Graphene layers also have the ability to protect materials against microbial-induced corrosion to a far more efficient extent than other typical surface coatings.

=== Oxidation protection ===
Graphene layers are excellent at preventing oxidation reactions from occurring on materials. Oxygen atoms have a tendency to react with the graphene sheets when added to a material. However, the likelihood of oxygen atoms breaking through the graphene sheet to react with the material underneath is low. The prevention of oxidation through the usage of graphene sheets has one fault, namely the current inaccuracies of applying a perfectly shaped layer onto any given material with a spray gun.
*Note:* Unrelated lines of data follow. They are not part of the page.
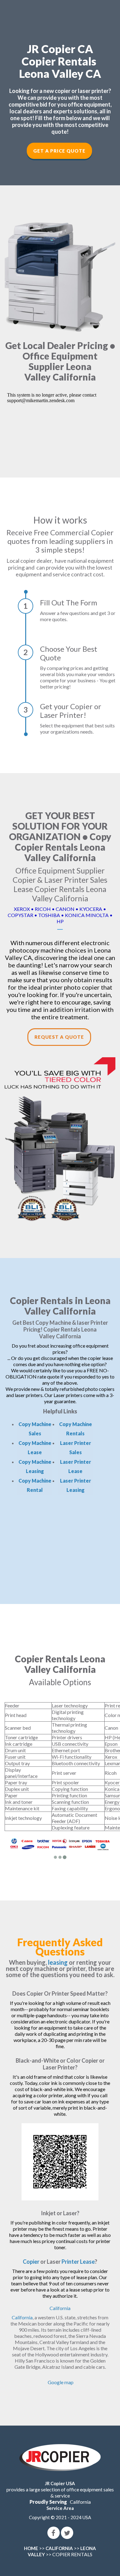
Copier (31, 2261)
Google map (61, 2382)
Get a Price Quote (59, 151)
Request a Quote (59, 1037)
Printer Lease (78, 2261)
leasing (58, 1962)
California (60, 2308)
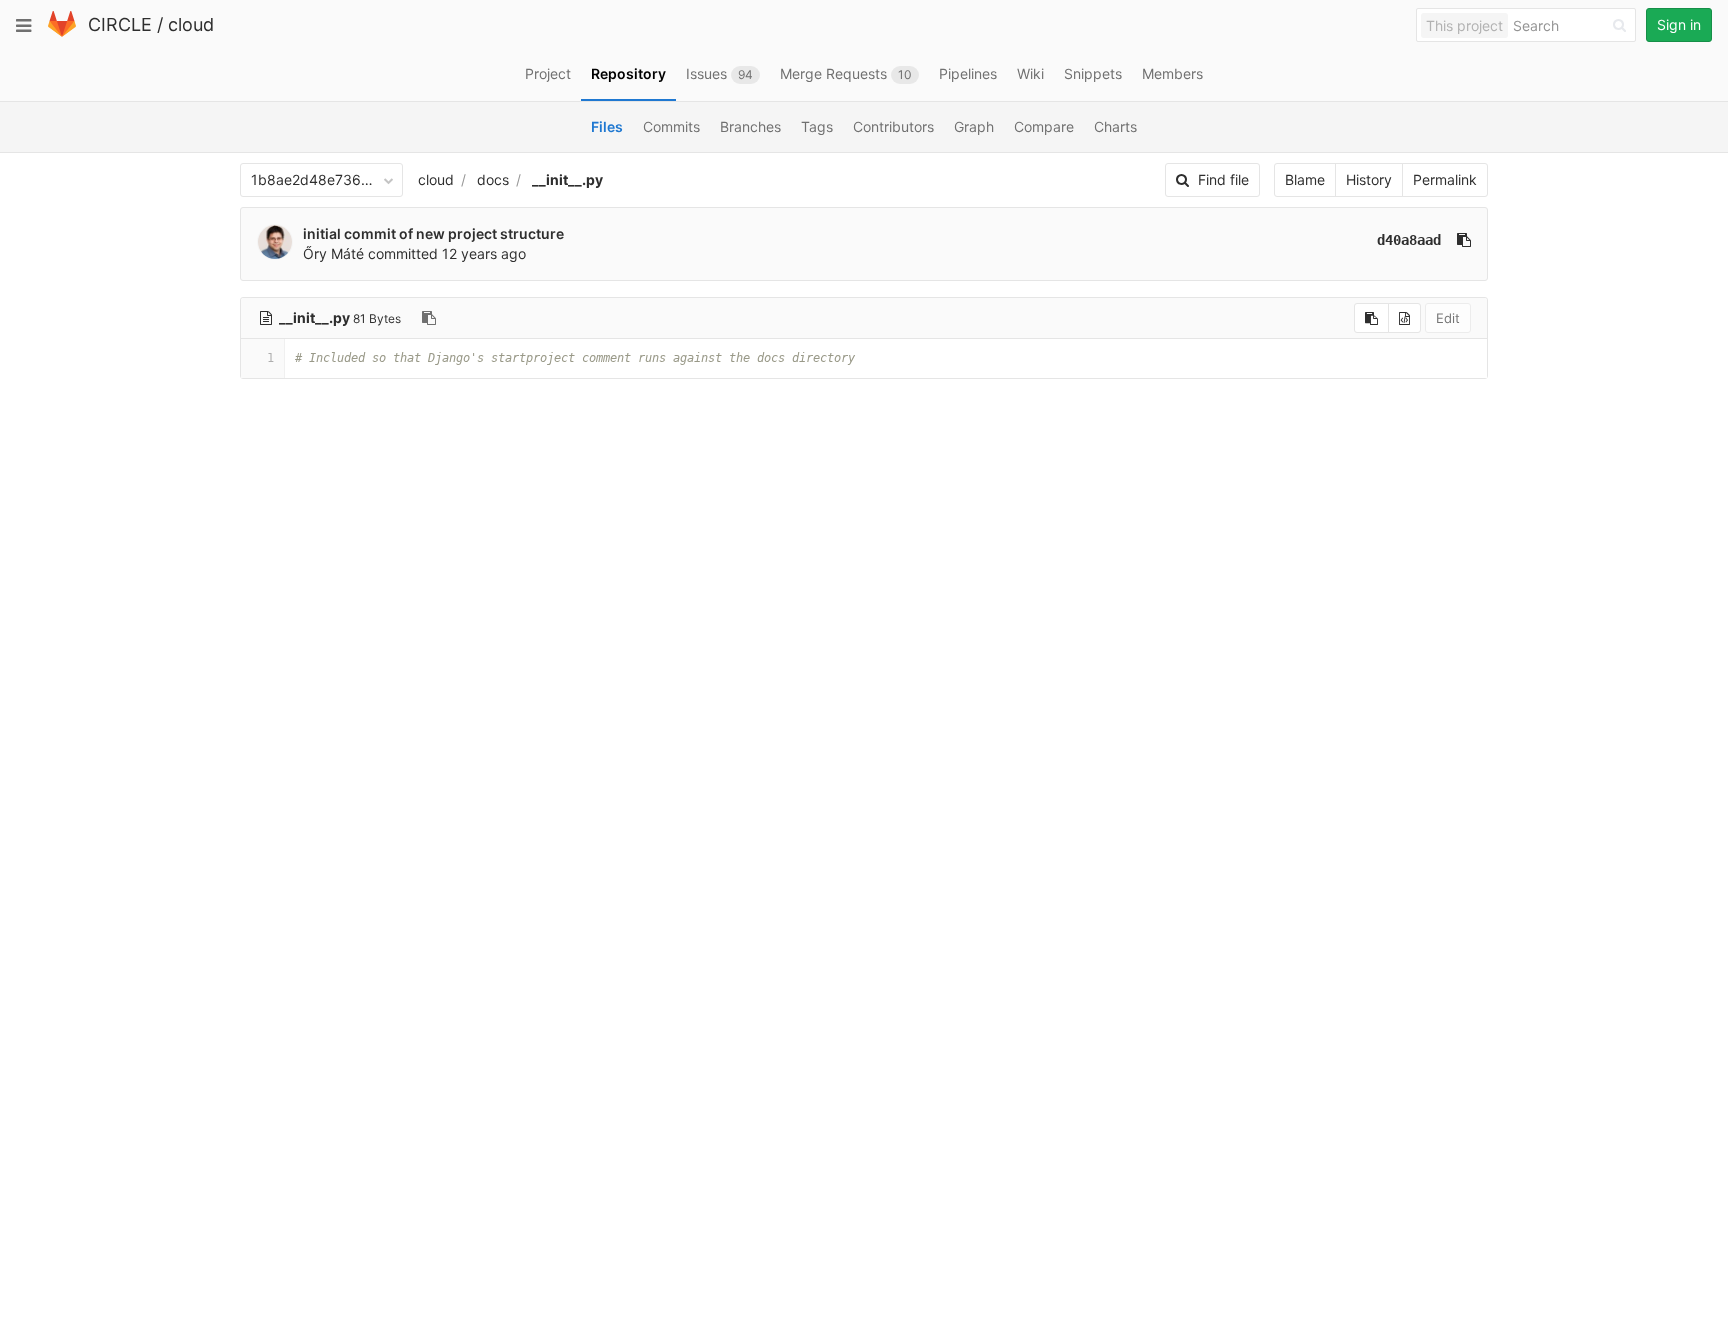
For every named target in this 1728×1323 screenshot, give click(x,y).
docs (493, 179)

In order to prevent this and give materials a high resistance to oxidation, multiple layers of graphene can be used.

=== High material strength ===
Graphene layers are extremely strong, being estimated to be around 200 times stronger than steel. The material is also lightweight. Because of these properties and the micro-structure of the sheets the material is capable of stretching to roughly 20% of its original size. These abilities provide the material it has been layered onto with a highly durable and thin barrier.

==Usage==

Due to graphene's distinctive properties, such as its high strength, high electron mobility, mechanical stiffness, and its ability to conduct both electricity and heat, it serves a plethora of applications. Serving primarily in the field of electronics, several graphene applications include its usage within flexible touch screens, integrated circuits, reinforcement of electrical properties to plastics, biological engineering, optical electronics, energy storage, and photovoltaic cells. Graphene may also be utilized in the field of composite materials and nanotechnology. With the implementation of a graphene spray gun, the material may be evenly dispersed upon a large-scale substrate. The graphene spray gun also provides a more efficient and effective utilization of graphene due to its lack of defects that would otherwise be found in different dispersion methods.